Willy Greenfields filthydirtyunwashed at yahoo.com
Sat Feb 3 08:49:12 PST 2007


Hello, Matt:


>Windows is popular, and PC sellers need to be able to
>sell it because people want it.

There is also support downstream, as it were. Many software companies have just a few products, making them quite risky. Not surprising that they minimize some of that risk by going with something safe by building on MS - which of course further strengthens MS.


>The bigger threat to M$ right now is Google

I think a lot of this is way overblown, a function of a business press that drools over young growers and is quick to depict older line names as stodgy. They of course write for a broader public enamored with David v Goliath tales. If anything, MS would debundle Office. I can't see very many business uses, for instance, where you wouldn't be considered negligent putting a spredsheet on something like a public server. Maybe this would work for word processing, but I don't see why MS wouldn't then offer its own online product or simply give Word away to protect market share. In the end, I think Google will mainly stick to its paid search knitting, using its checkout product to further its lead. Then they can stop throwing billions at YouTube-like "opportunities" and their publishing partners. I'd wager that in a few years we'll here more bitching against Google for denying ad revenue to sites it deems inappropriate than we do against MS, actually.


>A recent issue of the Economist discussed this, I
>believe....Threatening Office is a *much* bigger deal
>to M$ than threatening their MS-SQL-on-Windows-Server
>market. I believe the description the magazine used
>was that M$ may be reaching their "zenith".

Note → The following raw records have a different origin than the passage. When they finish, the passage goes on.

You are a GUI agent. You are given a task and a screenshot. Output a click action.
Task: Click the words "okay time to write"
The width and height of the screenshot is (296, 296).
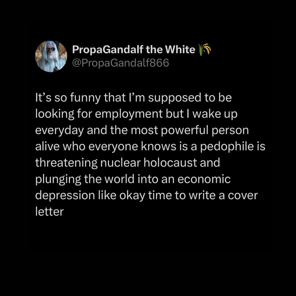(x=168, y=196)
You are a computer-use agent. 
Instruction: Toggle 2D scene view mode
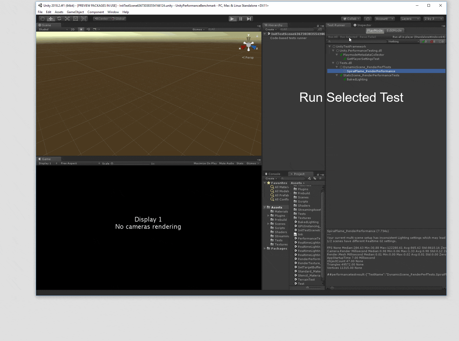click(73, 30)
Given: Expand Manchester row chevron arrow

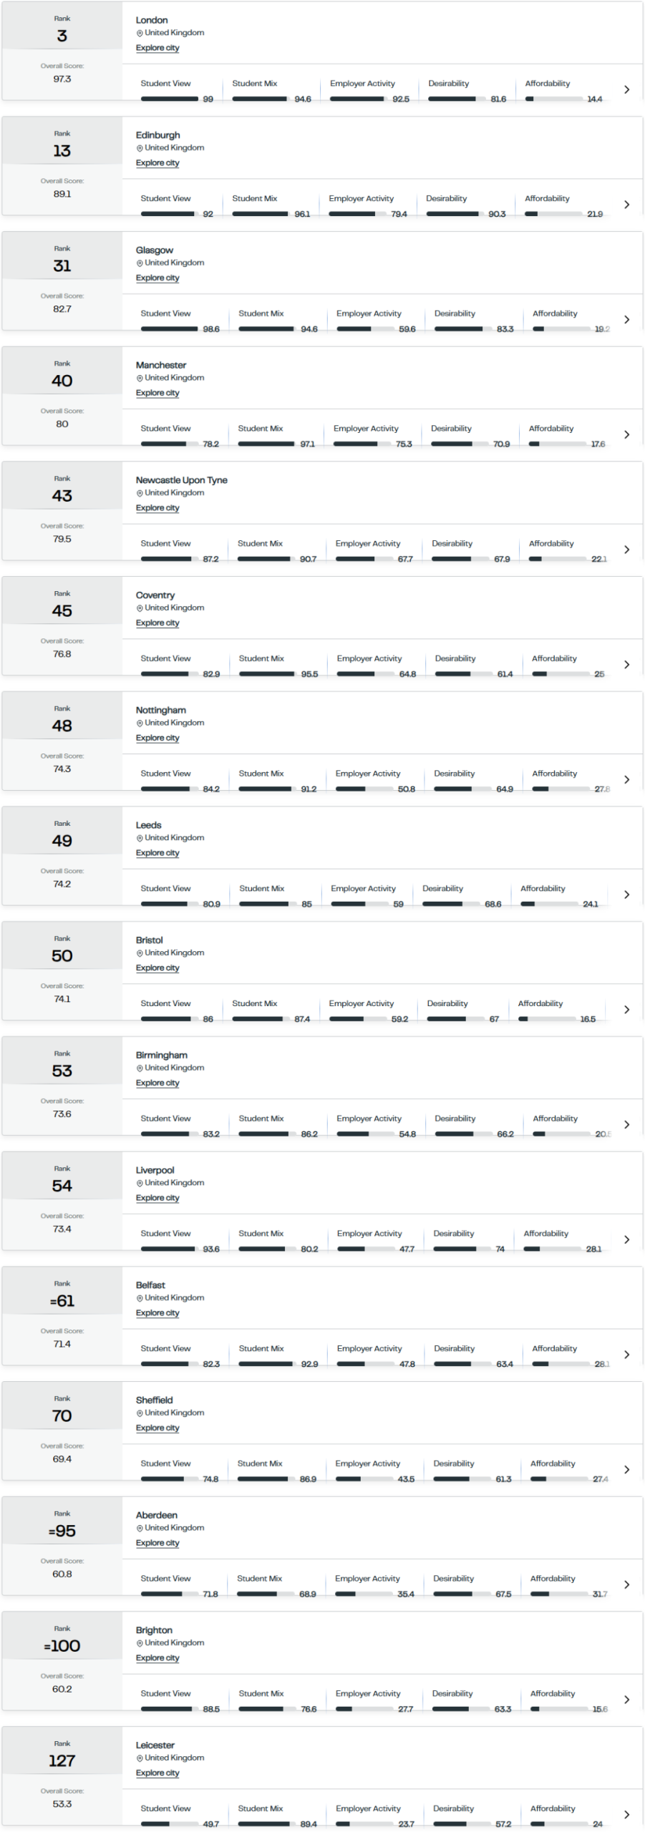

I missed that but there was a comparable article on MS/Ballmer in last Sunday's NYTimes that you should look at if you haven't already. If MS is at its zenith now, it's only at its zenith with its current business mix. What happens, for instance, when the Xbox network initiative gets to breakeven and basically every incremental dollar goes straight to the bottom line? MS ten years out could look a lot more like a (smaller) highly profitable video game company than an OS behemoth. And they've always been great at chasing headlights. There will probably be a lot more cars to chase in the future.